A second motivation for his statements is slightly political. It is well
known that he tried to bring together Saiva and Vaisnava traditions by
organizing joint Tiruppavai-Tiruvempavai singing etc. Now, all that is
well and good, but if you read his discourses on Adi Sankara's life
(translated by TMP Mahadevan and published by Bharatiya Vidya Bhavan), you
will see that he also plays up Saiva feelings over the Vaisnava at certain
points. In other words, such statements suit the audience and are meant
for popular consumption. 

With all due respect to Sri Candrasekharendra Sarasvati, I beg to differ
with this approach. His words might teach the common man to give up petty
fighting over who is superior to whom. However, they do not help him to
understand the ananya-bhakti that should be directed towards one's
ista-devata. (I'm speaking from an advaita standpoint here.) I would
rather agree with the other, more consistent, strand of advaita teaching
that tells you that gurus teach a particular path that they have
themselves known and understood and which they estimate to be the best for
their disciples. From this perspective, it does not matter even if
peyAzhvAr really meant a union of Siva and Visnu in his words about the
iraNDuruvam at Tiruvengadam. An advaitin may theoretically know that Siva
and Visnu are different aspects of the same Parabrahman, but might find it
hard to actually practice it. And all the divergent mythologies and claims
to superiority don't help him either. Therefore, you are advised to
worship an ista-devata, and follow what your own guru tells you. 

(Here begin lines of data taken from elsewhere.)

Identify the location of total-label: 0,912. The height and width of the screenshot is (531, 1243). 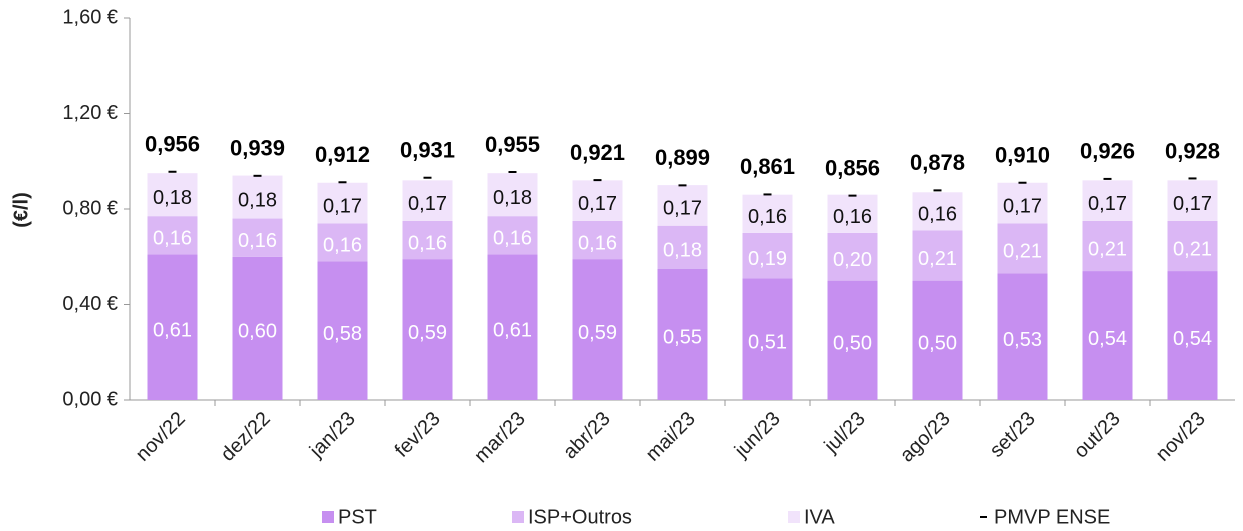
(342, 154).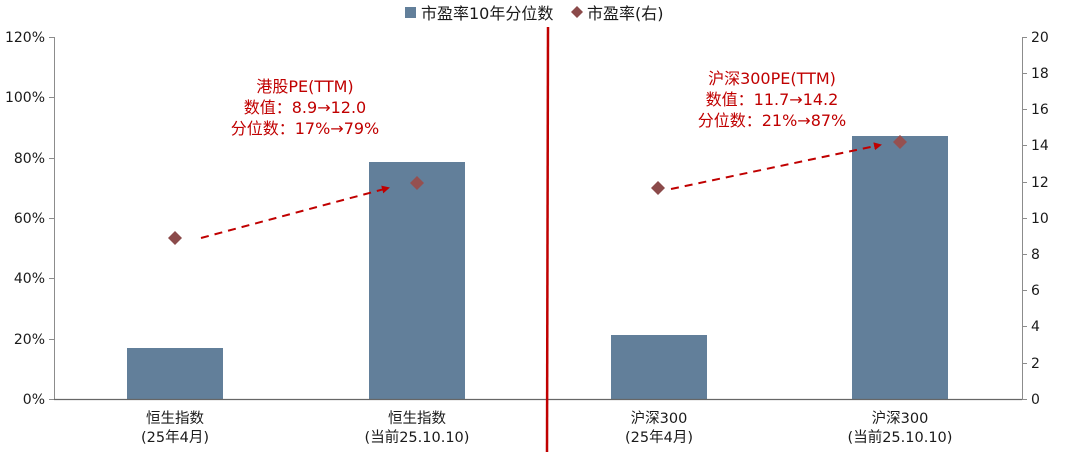  I want to click on left-y-tick-labels: 0% 20% 40% 60% 80% 100% 120%, so click(25, 219).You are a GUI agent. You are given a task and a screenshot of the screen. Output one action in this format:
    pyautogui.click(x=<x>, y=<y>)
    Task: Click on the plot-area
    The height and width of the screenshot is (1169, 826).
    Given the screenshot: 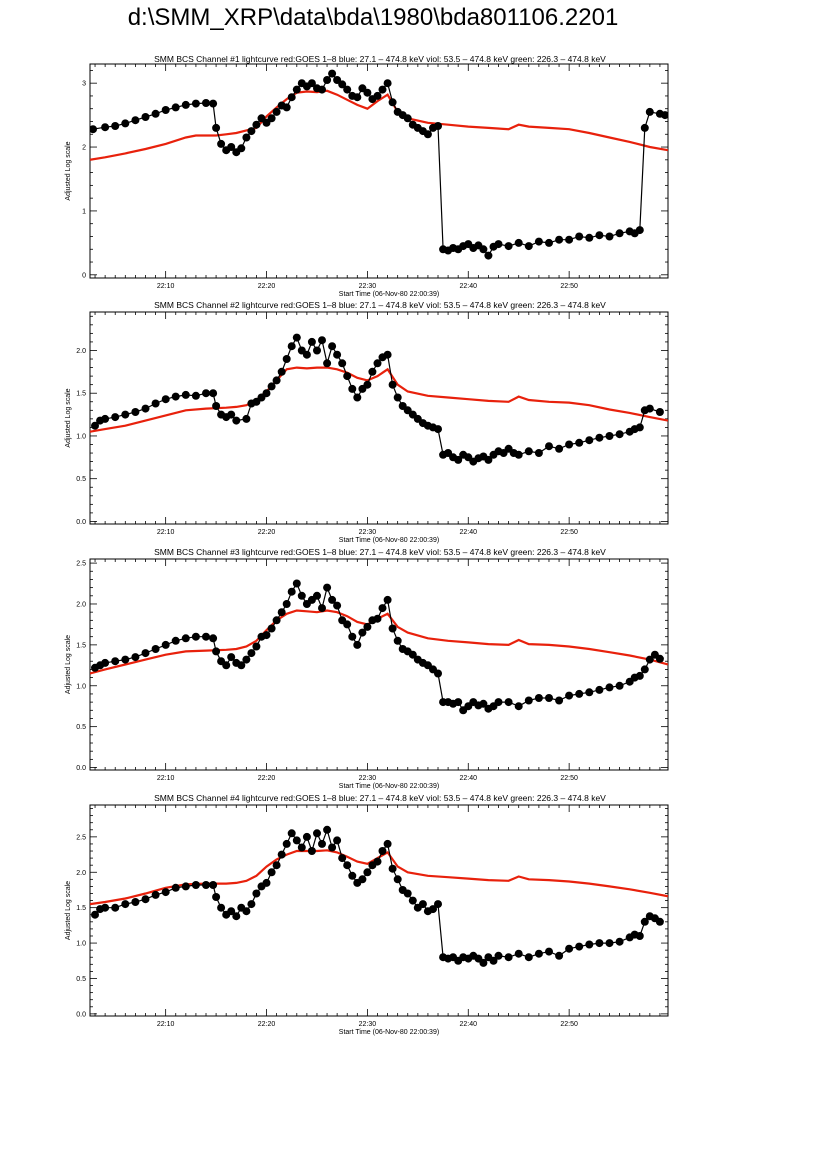 What is the action you would take?
    pyautogui.click(x=379, y=896)
    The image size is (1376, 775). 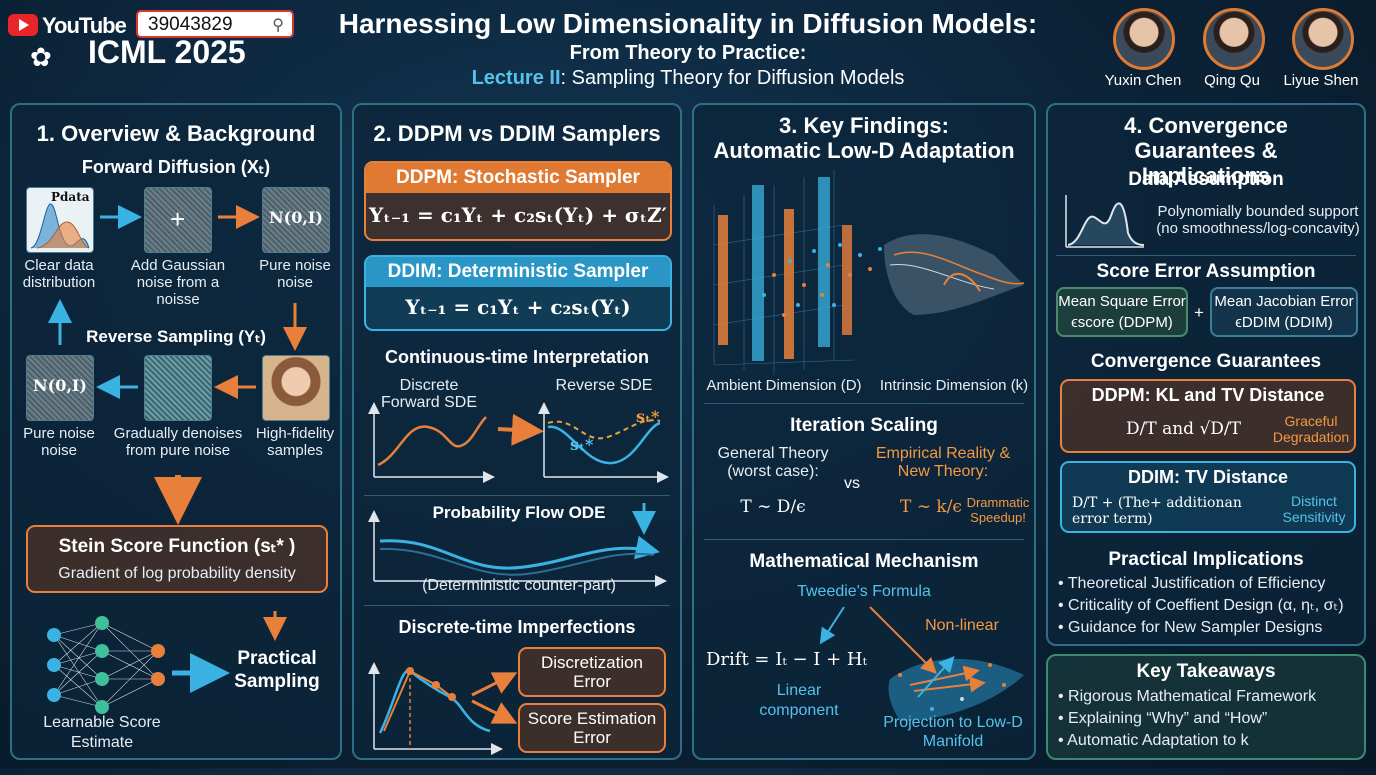 What do you see at coordinates (24, 25) in the screenshot?
I see `play-triangle-icon` at bounding box center [24, 25].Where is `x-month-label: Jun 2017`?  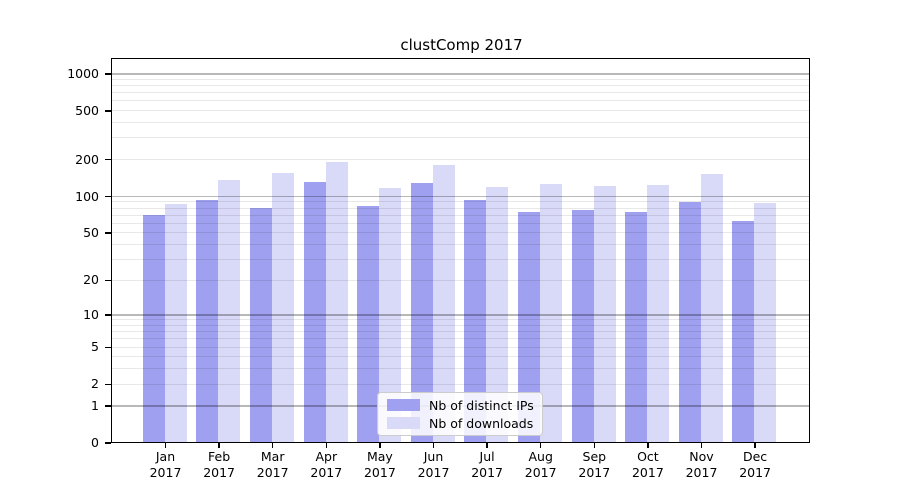
x-month-label: Jun 2017 is located at coordinates (434, 464).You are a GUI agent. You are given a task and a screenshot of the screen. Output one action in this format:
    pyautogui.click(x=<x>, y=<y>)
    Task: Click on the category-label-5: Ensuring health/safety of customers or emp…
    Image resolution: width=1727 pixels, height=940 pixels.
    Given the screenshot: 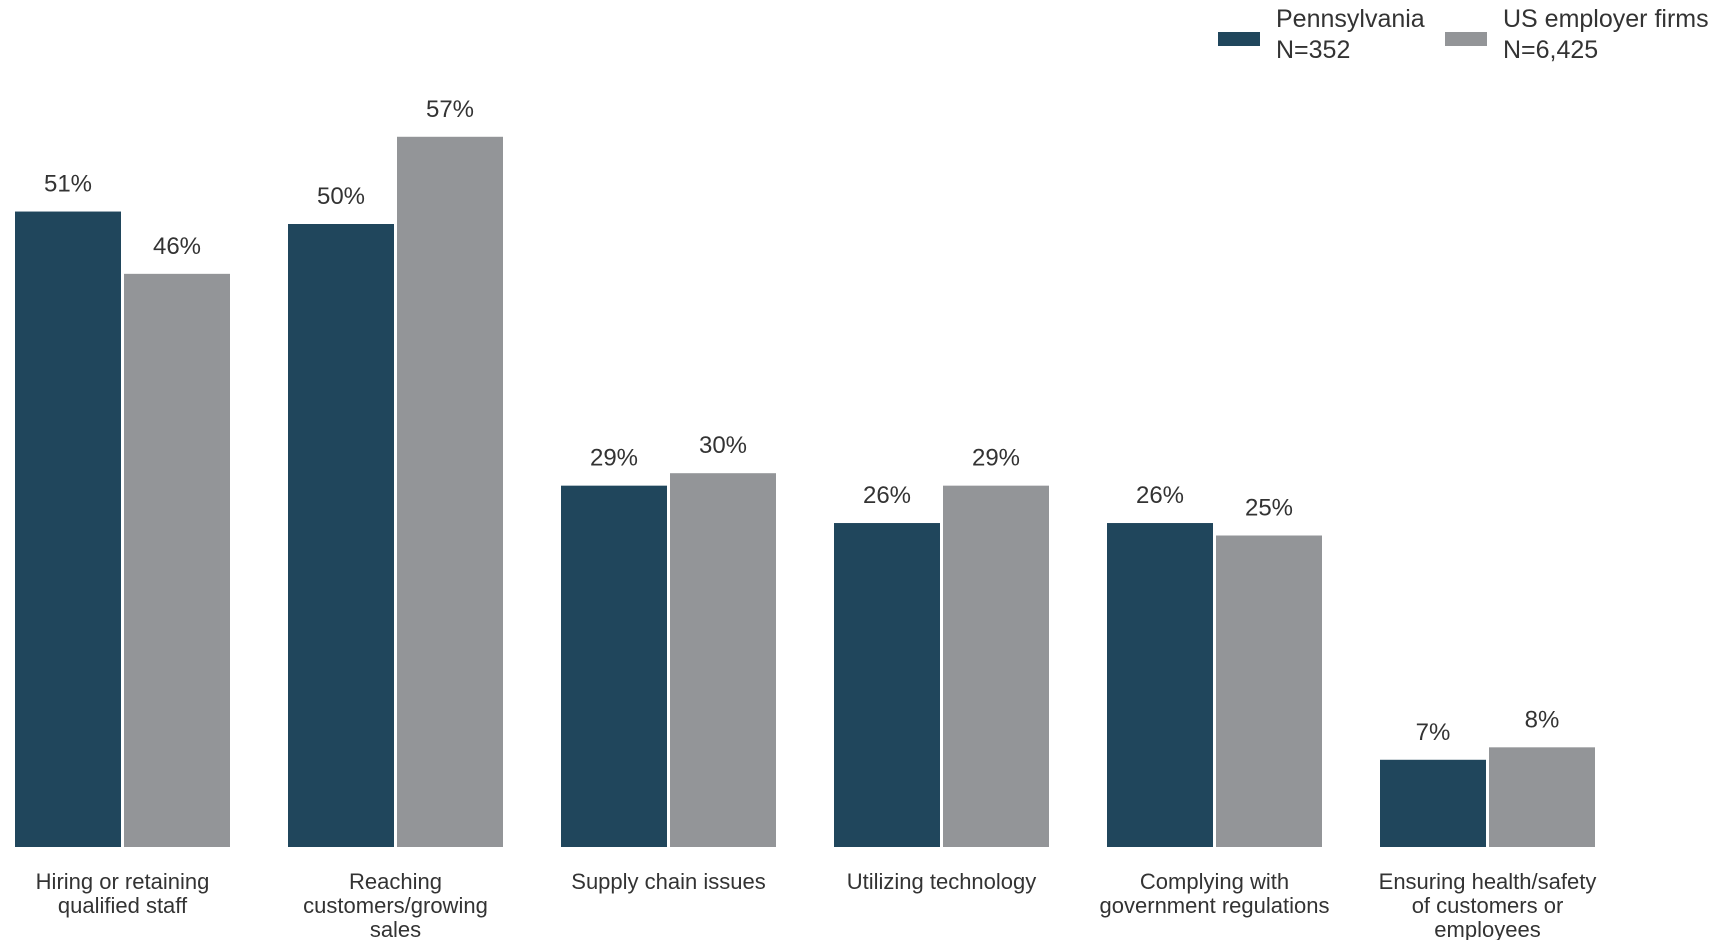 What is the action you would take?
    pyautogui.click(x=1488, y=904)
    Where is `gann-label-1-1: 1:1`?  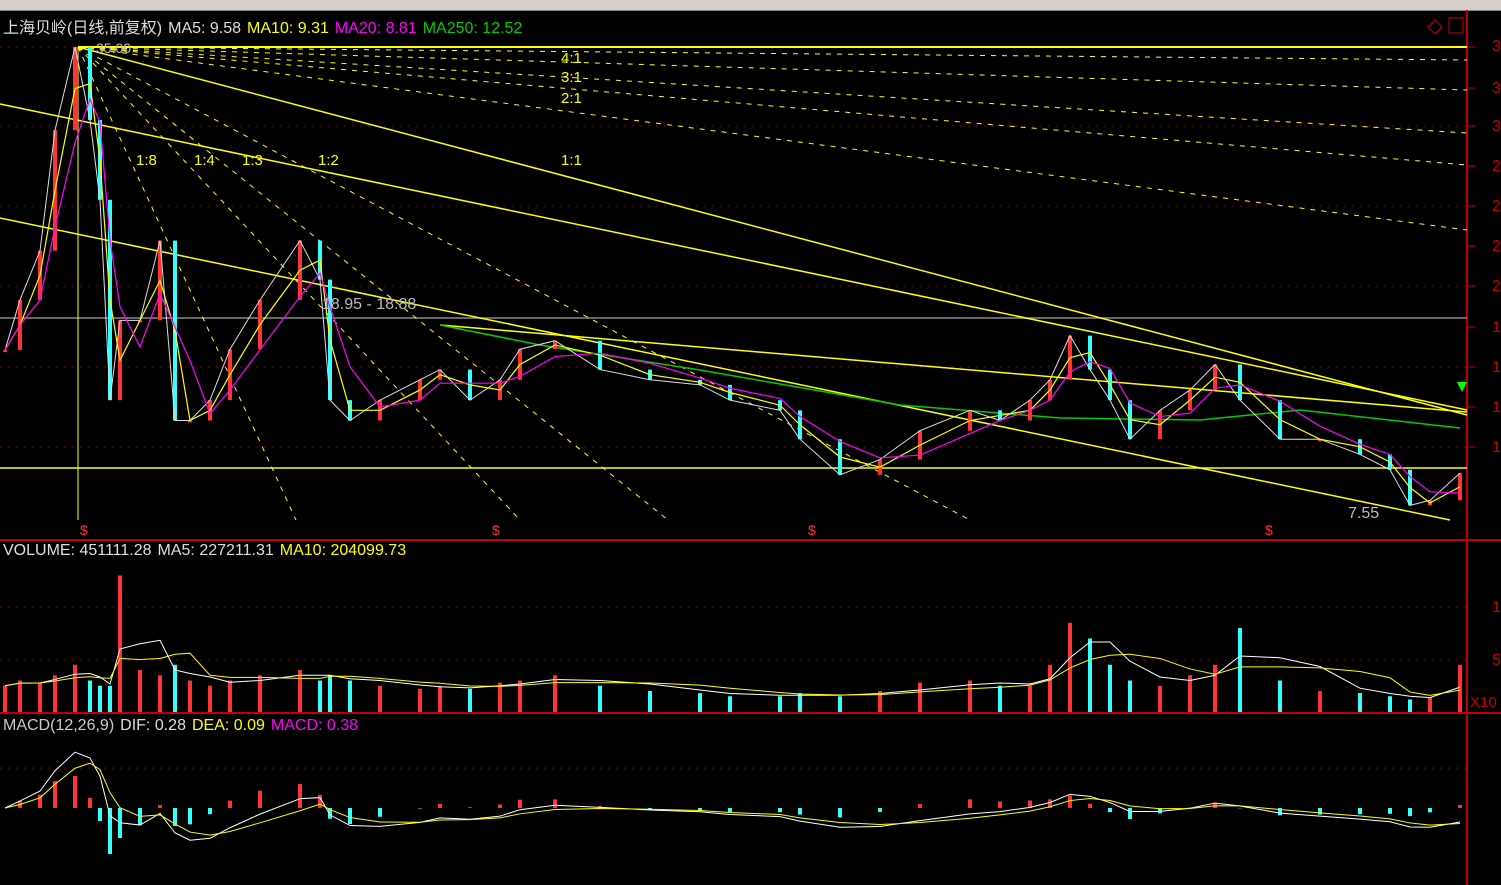 gann-label-1-1: 1:1 is located at coordinates (572, 160).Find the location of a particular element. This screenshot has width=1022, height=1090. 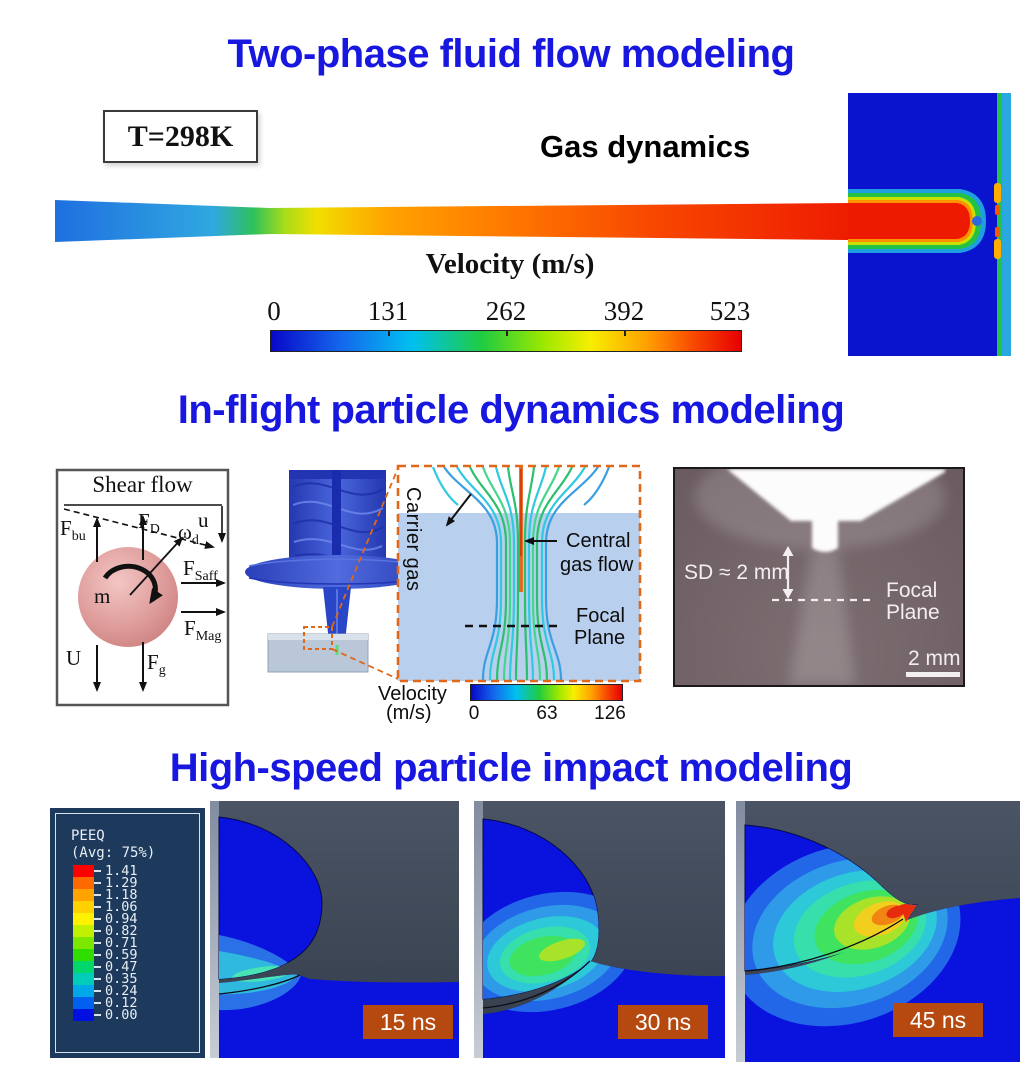

force-buoyancy-label: Fbu is located at coordinates (73, 530).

It is like this. Take a child in need of teaching. If his father tells him
to study, and at the same time, a neighbour tells him to go and play, and
a third friend says let's go watch a movie - the child will not know what
to do, and will only land in trouble. He can do useful work and progress
only if he listens to one person. Maybe he has an exam and really needs to
study. Or maybe, he is on vacation, and his father is being unreasonable.
In any case, the child cannot satisfy all these competing demands at
the same time. He has to choose one thing and stick with it, and later
face the results of his action. 

Ananya-bhakti has to be like that. Popular religion is one thing. Intense,
earnest bhakti is another. Pick a guru and follow his teaching - ignore
the rest. As the upanisad says - "yasya deve parA bhaktir, yathA deve
tathA gurau" - one can learn much by doing so. If after consistently
following one particular teaching, you find that you have not learnt much,
then you can find fault with it later on. There is no point in getting
confused by different things right at the beginning. As for how you pick a
guru in the first place, "above all, to thine own self be true."